- [Short exercise] In the listing below, format the lines as a numbered list, starting at the line that contains "The width and height of the screenshot is (1468, 812)." and ending at the line that contains "Action: click(x=289, y=99)", both included. Leave out blank lines.

====== Data in this exercise ======

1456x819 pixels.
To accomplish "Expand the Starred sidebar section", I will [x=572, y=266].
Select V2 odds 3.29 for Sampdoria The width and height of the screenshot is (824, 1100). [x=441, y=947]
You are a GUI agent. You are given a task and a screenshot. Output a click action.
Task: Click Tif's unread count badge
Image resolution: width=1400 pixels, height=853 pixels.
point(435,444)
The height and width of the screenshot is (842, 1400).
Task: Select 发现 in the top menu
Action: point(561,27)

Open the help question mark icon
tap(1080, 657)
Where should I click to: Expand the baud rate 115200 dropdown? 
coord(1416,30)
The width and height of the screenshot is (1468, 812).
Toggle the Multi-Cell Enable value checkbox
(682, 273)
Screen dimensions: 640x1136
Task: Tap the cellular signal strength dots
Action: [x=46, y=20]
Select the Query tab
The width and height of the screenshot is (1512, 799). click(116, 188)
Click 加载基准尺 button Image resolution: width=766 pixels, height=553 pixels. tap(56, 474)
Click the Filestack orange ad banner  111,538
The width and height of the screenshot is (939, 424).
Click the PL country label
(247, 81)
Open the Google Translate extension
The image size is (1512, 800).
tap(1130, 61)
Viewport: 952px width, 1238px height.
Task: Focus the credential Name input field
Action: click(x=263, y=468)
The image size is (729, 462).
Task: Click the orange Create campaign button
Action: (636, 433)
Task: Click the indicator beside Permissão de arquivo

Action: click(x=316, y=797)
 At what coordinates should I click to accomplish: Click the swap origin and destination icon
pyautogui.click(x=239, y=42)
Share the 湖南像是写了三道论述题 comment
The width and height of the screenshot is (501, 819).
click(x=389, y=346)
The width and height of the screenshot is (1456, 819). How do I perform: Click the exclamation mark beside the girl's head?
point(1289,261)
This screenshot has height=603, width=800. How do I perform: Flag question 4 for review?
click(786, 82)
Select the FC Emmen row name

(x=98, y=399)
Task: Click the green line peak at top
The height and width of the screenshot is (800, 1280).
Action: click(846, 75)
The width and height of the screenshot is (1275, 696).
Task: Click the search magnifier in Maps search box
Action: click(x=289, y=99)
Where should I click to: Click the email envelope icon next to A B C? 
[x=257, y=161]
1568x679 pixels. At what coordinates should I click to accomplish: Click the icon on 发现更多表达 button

======

- [Full solution]
1. The width and height of the screenshot is (1468, 812).
2. Toggle the Multi-Cell Enable value checkbox
3. (682, 273)
4. Screen dimensions: 640x1136
5. Task: Tap the cellular signal strength dots
6. Action: [x=46, y=20]
7. Select the Query tab
8. The width and height of the screenshot is (1512, 799). click(116, 188)
9. Click 加载基准尺 button Image resolution: width=766 pixels, height=553 pixels. tap(56, 474)
10. Click the Filestack orange ad banner  111,538
11. The width and height of the screenshot is (939, 424).
12. Click the PL country label
13. (247, 81)
14. Open the Google Translate extension
15. The image size is (1512, 800).
16. tap(1130, 61)
17. Viewport: 952px width, 1238px height.
18. Task: Focus the credential Name input field
19. Action: click(x=263, y=468)
20. The image size is (729, 462).
21. Task: Click the orange Create campaign button
22. Action: (636, 433)
23. Task: Click the indicator beside Permissão de arquivo
24. Action: click(x=316, y=797)
25.  At what coordinates should I click to accomplish: Click the swap origin and destination icon
26. pyautogui.click(x=239, y=42)
27. Share the 湖南像是写了三道论述题 comment
28. The width and height of the screenshot is (501, 819).
29. click(x=389, y=346)
30. The width and height of the screenshot is (1456, 819). How do I perform: Click the exclamation mark beside the girl's head?
31. point(1289,261)
32. This screenshot has height=603, width=800. How do I perform: Flag question 4 for review?
33. click(786, 82)
34. Select the FC Emmen row name
35. (x=98, y=399)
36. Task: Click the green line peak at top
37. The height and width of the screenshot is (800, 1280).
38. Action: click(846, 75)
39. The width and height of the screenshot is (1275, 696).
40. Task: Click the search magnifier in Maps search box
41. Action: click(x=289, y=99)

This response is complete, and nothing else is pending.